The history of kidney stone was judged by “Ever had kidney stones?” Those who reported an answer to the question suggested diagnosed history of kidney stones. The data were considered missing for participants whose response was “Do not know” or “Refused.”

2.2.2. Exposure

TG/HDL-C ratio was defined as TG (mg/dL) divided by HDL-C (mg/dL) (13, 19). METS-IR was calculated as Ln [2 × fasting glucose (mg/dL) + fasting TG (mg/dL)] × BMI / Ln (HDL-C) (mg/dL) (20). TyG-BMI = Ln [TG (mg/dL) × fasting glucose (mg/dL) / 2] × BMI (21). VAI, a lipid- based IR marker, is gender specific and was calculated as follows (22). For males: VAI = [WC (cm) / 39.68 + (1.88 × BMI)] × [(TG (mmol/L) /1.03)] × [1.31 / HDL-C (mmol/L)]. For females: VAI = [WC / 36.58 + (1.89 × BMI)] × (TG / 0.81) × (1.52 / HDL-C).

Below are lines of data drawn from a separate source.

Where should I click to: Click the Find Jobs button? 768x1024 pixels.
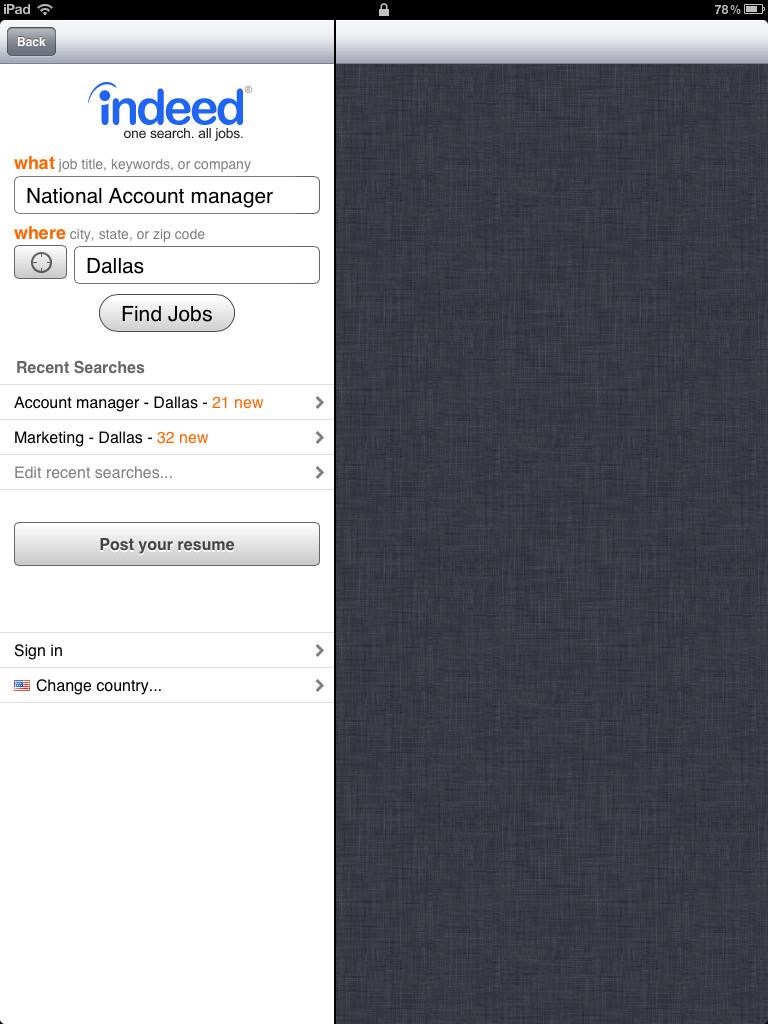pos(167,313)
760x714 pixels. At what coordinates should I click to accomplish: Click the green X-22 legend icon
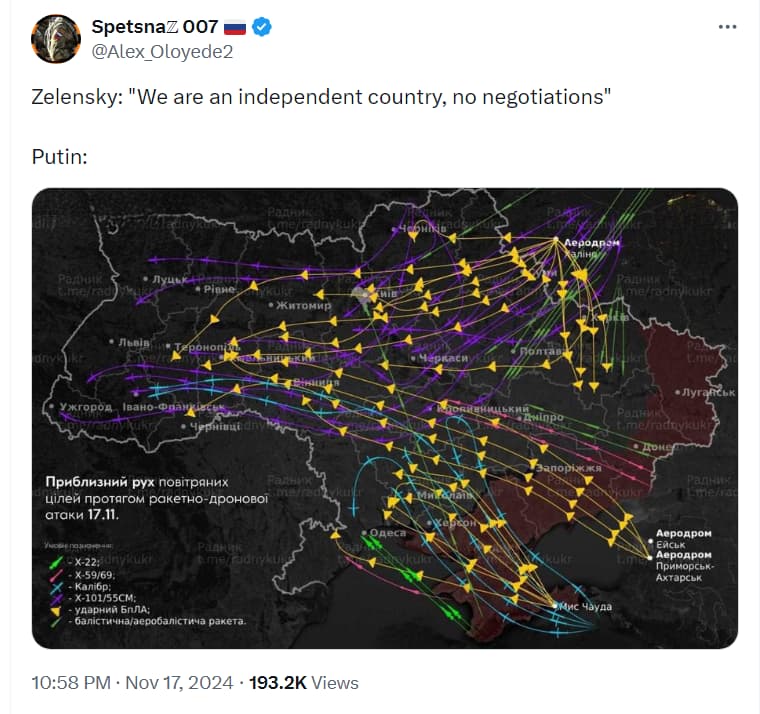56,563
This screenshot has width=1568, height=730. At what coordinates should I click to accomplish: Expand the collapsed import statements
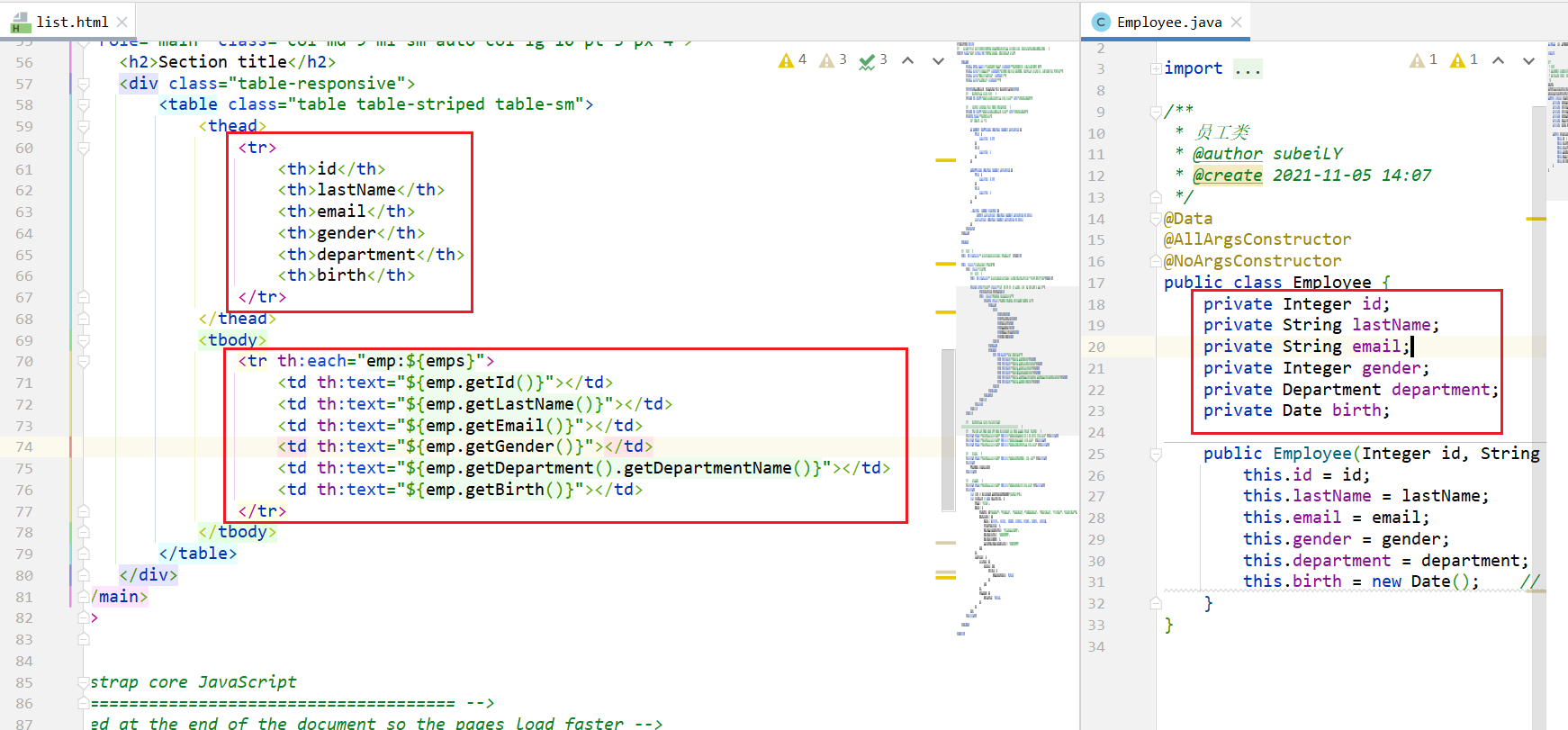point(1156,69)
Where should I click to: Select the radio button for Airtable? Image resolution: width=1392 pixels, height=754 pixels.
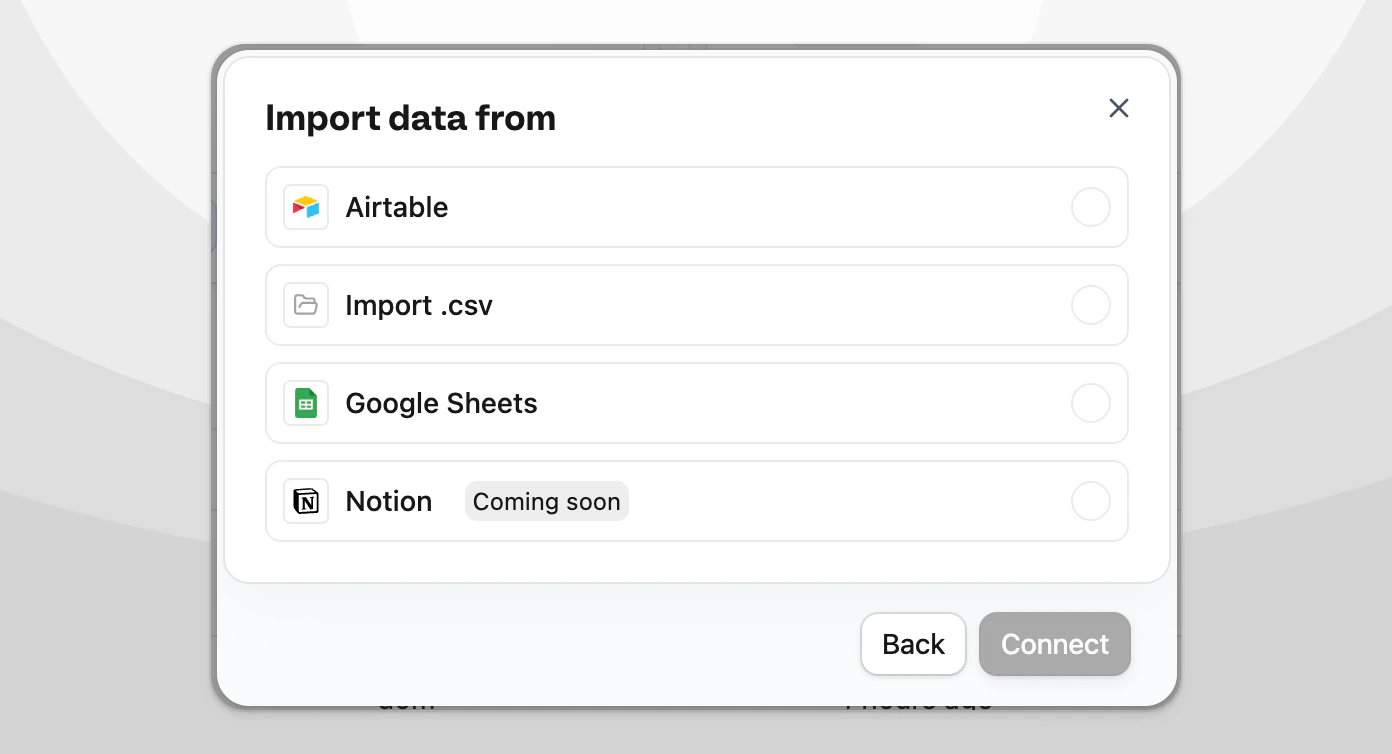(x=1090, y=207)
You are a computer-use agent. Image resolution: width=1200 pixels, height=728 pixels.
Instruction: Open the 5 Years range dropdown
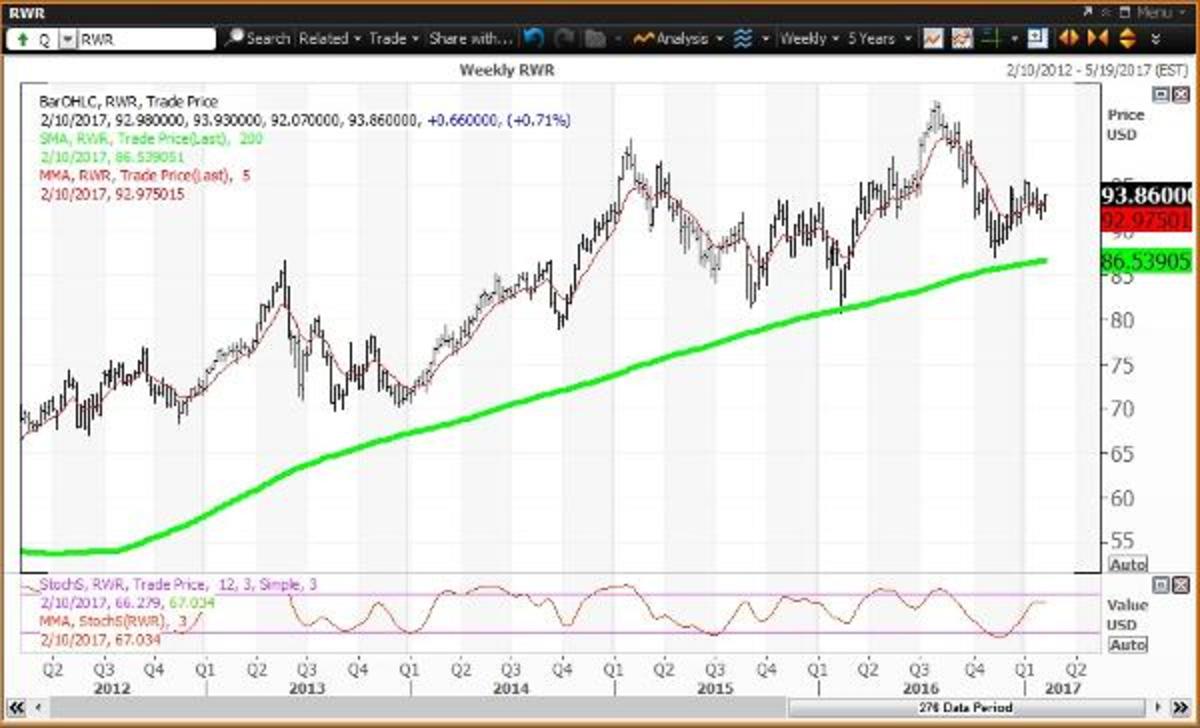tap(879, 38)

HOMA-IR was defined as fasting glucose (mg/dL) × fasting insulin (mU/L) / 405 (23). BMI (kg/m2) was calculated as weight divided by height square.

2.2.3. Covariates

Demographic information on sex (male/female), age (continuous; years), race/ethnicity (Mexican American, other Hispanic, Non-Hispanic White, Non-Hispanic Black, or other), education level (less than high school, equal to high school graduate, beyond high school) was obtained by interview questionnaires. In terms of the history of cigarette smoking (current, ever), current smoking patients refer to those who are currently smoking cigarettes and having smoked at least 100 cigarettes in one’s lifetime. As for alcohol consumption frequency, the participants were categorized into less than twelve drinks per year or at least twelve drinks per year. Hypertension (yes/no) was defined according to self-reported previous clinical diagnosis, or measurement of systolic blood pressure ≥ 140 mmHg or diastolic blood pressure ≥ 90 mmHg (24). Diabetes mellitus was defined as a previous diabetes diagnosis, or fasting plasma glucose ≥7.0 mmol/L, or glycohemoglobin ≥6.5% (25). All included individuals had two round of 24 h dietary recalls and the average water intake amount of the two recalls has been used in our study. The water intake amount was then categorized into tertiles, with the lowest tertile serving as a reference. The physical activity strength (vigorous or moderate or below moderate) was included in the adjusted multivariate model.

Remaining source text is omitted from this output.